These are the famous three laws of motion. In translation, the second law reads "The change of momentum is proportional to the motive force impressed; and is made in the direction of the right line in which that force is impressed." Newton defines momentum as follows: "The quantity of momentum is the measure of the same, arising from the velocity and quantity of matter conjointly."

Or, in the symbolic terms of Newton's calculus, F = d(mv)/dt Newton did not know whether or not mass was constant, and he was too careful a scientist to assume so by placing it outside the differential. During the next 200 years, physicists assumed, for convenience, that mass was constant and began to write F=ma or F=m dv/dt. It is this later day shortcut which proved to be incorrect, not Isaac Newton's original law.

Isaac Newton said of himself near the end of his life, "I do not know what I may appear to the world; but to myself I seem to have been only like a boy playing on the seashore, and diverting myself in now and then finding a smoother pebble or a prettier shell than ordinary, while the great ocean of truth lay all undiscovered before me."

Information shown:
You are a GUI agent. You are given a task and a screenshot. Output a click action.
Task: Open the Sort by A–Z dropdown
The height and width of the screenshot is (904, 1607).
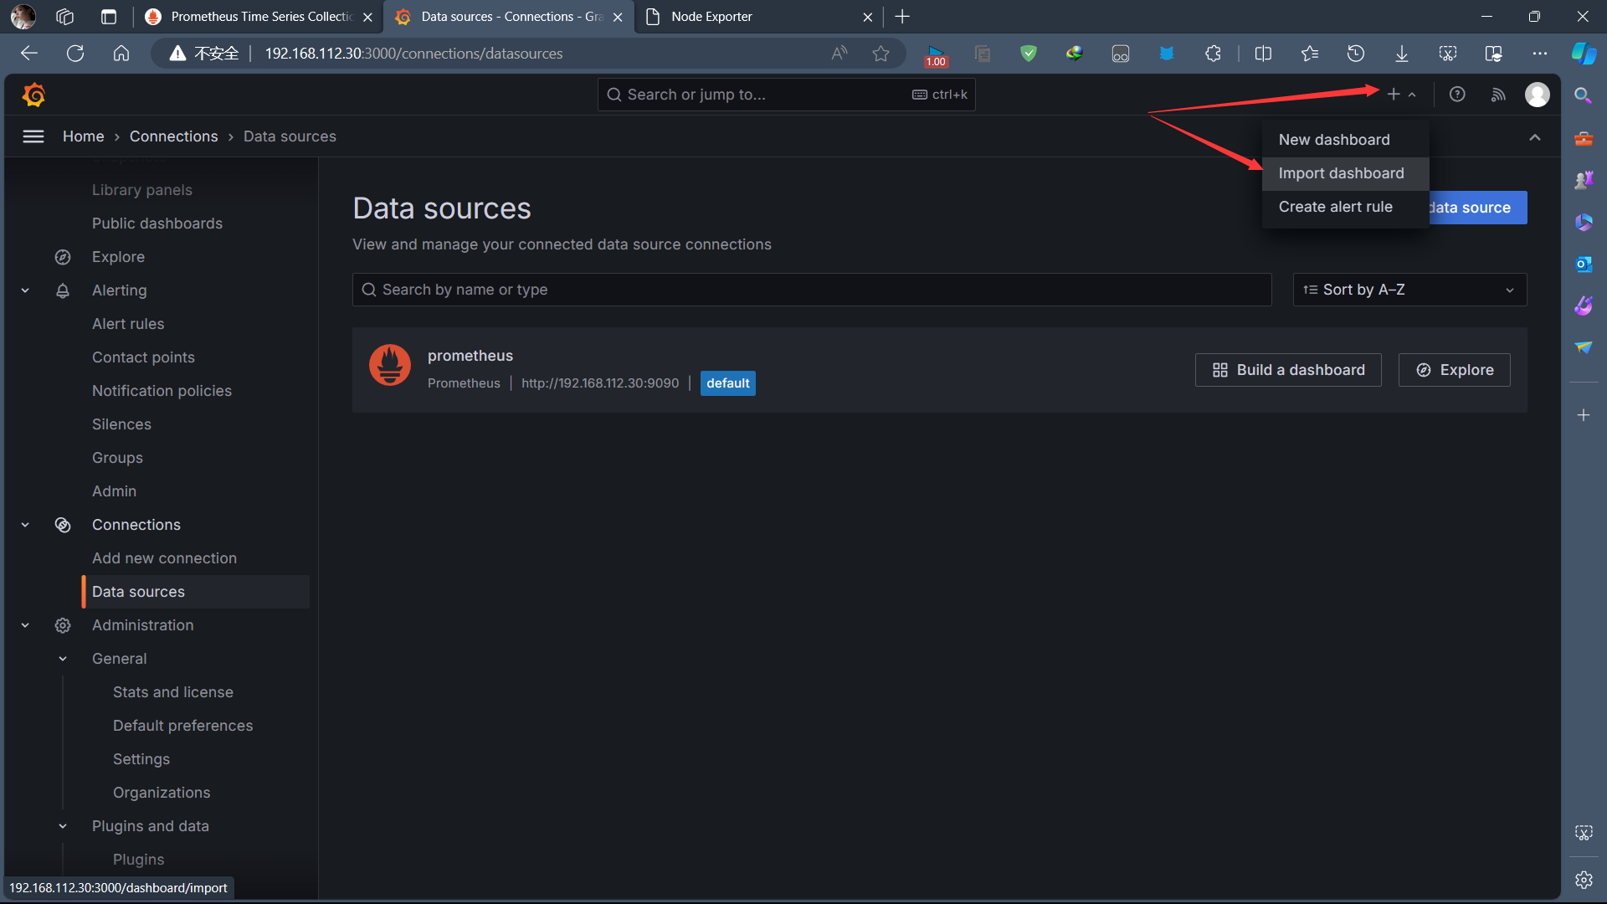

Work to complete:
**1)** From the passage on Newton's laws of motion, extract the words from "Or, in the symbolic" up to and including "Newton's original law.".
**2)** Decide whether each statement agrees with the passage on Newton's laws of motion. Answer yes or no, and quote the words of the passage that decide it.
(a) Newton assumed that mass was constant.
(b) Physicists in the following 200 years began writing the law as F=ma.
(c) Newton's original law turned out to be incorrect.
**3)** Translate this sentence from the passage on Newton's laws of motion into Spanish: "It is this later day shortcut which proved to be incorrect, not Isaac Newton's original law."

Answers below:
**1)**
Or, in the symbolic terms of Newton's calculus, F = d(mv)/dt Newton did not know whether or not mass was constant, and he was too careful a scientist to assume so by placing it outside the differential. During the next 200 years, physicists assumed, for convenience, that mass was constant and began to write F=ma or F=m dv/dt. It is this later day shortcut which proved to be incorrect, not Isaac Newton's original law.

**2)**
(a) No: "Newton did not know whether or not mass was constant, and he was too careful a scientist to assume so by placing it outside the differential."
(b) Yes: "During the next 200 years, physicists assumed, for convenience, that mass was constant and began to write F=ma or F=m dv/dt."
(c) No: "It is this later day shortcut which proved to be incorrect, not Isaac Newton's original law."

**3)** Es este atajo posterior el que resultó ser incorrecto, no la ley original de Isaac Newton.